Fencing (at least hotwire) will be necessary.
They are not herding animals and will not prevent your birds from going into the woods.

I am a strong believer in LGD's as pairs. They are pack animals by nature. Having said that.. many of our pups are singles and do fine.
Not sure what region you are in but the heat is hard on Pyrs with heavy coats. There are differences in the two breeds. You should be able to find that in the posts also. I know I have shared this many times. LOL

As far as them not coming in the house... LGD's do not need to be in the house that is why they are livestock guardian dogs... they live with their charges. They love cold weather more so that hot.
They sleep in the barns and on the land.

I do see you mentioned 


amoona said:


> due to religious reasons


I believe all the Livestock Guardians- the dog, llamas and donkeys are all unclean.


----------



## babsbag (Oct 10, 2015)

I have 5 acres, the goats and dogs are on about 1 acre at night. I have two dogs and wouldn't have it any other way. They play together, work together, eat together, and sometimes sleep together. Even with that small amount of land we have enough coyotes to keep them both busy some nights. Coyotes are smart and will sometimes try to engage a dog while another coyote goes in for the kill. My dogs work in a team and most of the time one patrols the fences and the other hangs with the herd. They are seldom both on the fence line and no one with the herd. The last few nights I have heard them both barking and working, thinking about a third dog.


----------



## secuono (Oct 11, 2015)

Chickens need to be behind electric fencing. 
If the dogs don't follow the birds 24/7, fox will sneak up on them no problem. 
Chickens argue, dogs get dull to their screams and flapping. 

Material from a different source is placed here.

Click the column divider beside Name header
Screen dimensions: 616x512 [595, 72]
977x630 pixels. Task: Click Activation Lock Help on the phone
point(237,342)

LGDs should live full time with stock.  Puppies should live in kennel next to stock. Supervised time for months once older. The goats should be priority, as chickens are frail and easily injured by accident. It won't be for 2+ years that the dog will be reliable. 
Buy an adult if possible or older started pup.
Buy a second dog once first is trained, adult and 100% trustworthy. Then pup can be left with goats and adult LGD nearly full time. 

Get good fencing. Barbed wire and hot wire don't work on most goats. 4ft field fencing with hot wire on top and midway.


----------



## amoona (Oct 11, 2015)

Southern by choice said:


> Yes, many of your questions can be answered through numerous threads posted already in the LGD section.
> 
> Fencing (at least hotwire) will be necessary.
> They are not herding animals and will not prevent your birds from going into the woods.
> ...



I've read through some of your posts and many of my questions have been answered! 

I'm in central-western oregon...so pretty mild temperatures most of the year, but in the summer it can get up to about 90 or 100. I'm assuming that's too hot for a Pyr?
And they're only just not supposed to be in the house, it's okay if they're unclean. 
Thank you for your help!


----------



## amoona (Oct 11, 2015)

babsbag said:


> I have 5 acres, the goats and dogs are on about 1 acre at night. I have two dogs and wouldn't have it any other way. They play together, work together, eat together, and sometimes sleep together. Even with that small amount of land we have enough coyotes to keep them both busy some nights. Coyotes are smart and will sometimes try to engage a dog while another coyote goes in for the kill. My dogs work in a team and most of the time one patrols the fences and the other hangs with the herd. They are seldom both on the fence line and no one with the herd. The last few nights I have heard them both barking and working, thinking about a third dog.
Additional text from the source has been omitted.